However we think about this and try to put it into effect, though, we 
should never lose sight of the fact that God DOES give us these second, 
and third, and seventy-second and even seventy-third chances. There’s no 
end to the way in which God blesses us and helps us to discover who we 
are and what God hopes we’ll do with that blessing.

	When the artist Henri Matisse talked about his vocation and how he 
transferred what he saw in his mind and heart on to canvass or paper 
cut-outs, he remarked, “The artist begins with a vision — a creative 
operation requiring effort. Creativity takes courage.” 1 That last 
sentence strikes home with me. “Creativity takes courage.” It makes me 
wonder whether or not we can apply these words to God. After all, God is 
the Creator par excellence, and when we think about the way in which 
human beings were introduced into the picture we can almost hear a 
sudden intake of breath as God may have debated what might happen. Yet 
here we are – not just a random collection of people, but each of us a 
special, distinct life within creation – each of us with the ability to 
learn from everything around us; each of us with the possibility of 
developing; and, most importantly, each of us being stamped with the 
image of God.

	Discovering all this, then, is a part of the journey which we’re all 
called to take. The movie “The Way” talks about this journey, one 
brought about through tragedy. What followed that tragedy could have 
gone in any number of directions, but Martin Sheen’s character decided 
to see where his son had been going and to find out why it was so 
important for him – even at the cost of discomfort and the pain of his 
son’s death pressing on him.

	You might think of this as a sort of a baptism – a beginning, a 
commitment, a welcoming to a journey. It’s the sort of gentle – or 
perhaps not so gentle – confrontation in which God calls us to a life of 
discovery, often a life that involves taking new directions.

	So far, so good. However, on the face of it, the reading from Acts 
might make you think that there was a problem with the baptism at which 
John was officiating. Paul, at any rate, talking to folk at Ephesus, 
seemed to find fault with it. Somehow the ideas of baptism as cleansing 
and baptism as power-sharing were divorced.

	You might think that repenting, straightening out one’s life, resolving 
conflicts within and without would be the major part of baptism, and 
that Paul would be very happy. After all, it IS initiation into the 
Christian family. It IS a sign of acceptance and belonging. I think 
we’ve always understood that. When Jesus presented Himself to His 
cousin, therefore, and asked to be baptised, just as all those other 
women and men who’d come to the river to listen to John and receive the 
rites he was offering; when Jesus presented Himself to John and was 
baptised, He was indicating He wanted to be exactly like us. He wanted 
to belong, He wanted to identify as closely as He possibly could with 
every last human being, as each one struggled with what it meant to be 
committed to live by God’s desire.

	It wasn’t a matter of Jesus needing to repent. It was everyone else who 
needed to recommit to serving God and seeking God’s specific design for 
their lives. For Jesus, it was, first and foremost, a matter of 
identification.

	So here we are, two weeks after celebrating Jesus’ birth, one week 
after He was named as God with us and God saves, here we are discovering 
one more act in which God wishes to make us feel totally within the 
family.

	It’s probably not for nothing that the Mafia refers to itself as “The 
Family”. No matter what anyone else does,
whatever happens, that person is ALWAYS family, and the family will take 
care of the problem.

______________________________

● Written tasks:
• 1. According to the sermon, what did Henri Matisse say creativity takes?
• 2. Write the next few paragraphs of the sermon on baptism, picking up after its final sentence.

● Data section:

______________________________

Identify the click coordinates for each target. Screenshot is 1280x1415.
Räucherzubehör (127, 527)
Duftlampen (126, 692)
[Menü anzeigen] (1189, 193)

______________________________

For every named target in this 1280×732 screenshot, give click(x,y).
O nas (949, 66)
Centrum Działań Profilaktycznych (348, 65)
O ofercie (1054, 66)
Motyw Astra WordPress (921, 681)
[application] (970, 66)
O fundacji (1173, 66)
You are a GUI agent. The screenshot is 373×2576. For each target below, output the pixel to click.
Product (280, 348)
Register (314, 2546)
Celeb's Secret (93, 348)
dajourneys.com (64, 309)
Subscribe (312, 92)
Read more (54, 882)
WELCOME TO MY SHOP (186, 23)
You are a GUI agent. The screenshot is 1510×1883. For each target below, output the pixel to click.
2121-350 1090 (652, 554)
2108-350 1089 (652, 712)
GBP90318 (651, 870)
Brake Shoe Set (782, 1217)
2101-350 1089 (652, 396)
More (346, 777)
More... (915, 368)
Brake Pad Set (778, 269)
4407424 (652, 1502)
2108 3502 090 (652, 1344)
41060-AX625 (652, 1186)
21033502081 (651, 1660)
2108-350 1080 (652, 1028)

______________________________

● Written answers:
• 1. Courage.

• 2.
	Not that I’m suggesting that God is head of the Mob – but the sincerity 
of God’s invitation and the totality of Jesus’ identification with us is 
made absolutely clear from the start of Jesus’ Presence on earth. In an 
act of tremendous courage, God has invited every last human being into 
the blessed security and companionship brought about through creation. 
God didn’t say, - to the shepherds, for instance, “Let Me see your 
credentials. What have you been doing with the sheep entrusted to your 
care?” God said simply, through one of the angels, “Come, worship, 
become a part of My Joy.” And God left it up to the shepherds, as it’s 
left up to us, to decide what impact this should have on our lives.

	I don’t doubt that the shepherds’ lives took on a different aspect 
after Bethlehem. Our lives too, after baptism, after coming to the 
waters and finding in them the renewal brought by God’s blessing, our 
lives should be coloured completely differently. So should the lives of 
everyone with whom we come into contact.

	There’s a story about Sam Houston, “the first president of the Republic 
of Texas. It’s said he was a rather nasty fellow with a checkered past. 
Later in life Houston made a commitment to Christ and was baptized in a 
river. The preacher said to him, ‘Sam, your sins are washed away.’ 
Houston replied, ‘God help the fish.’”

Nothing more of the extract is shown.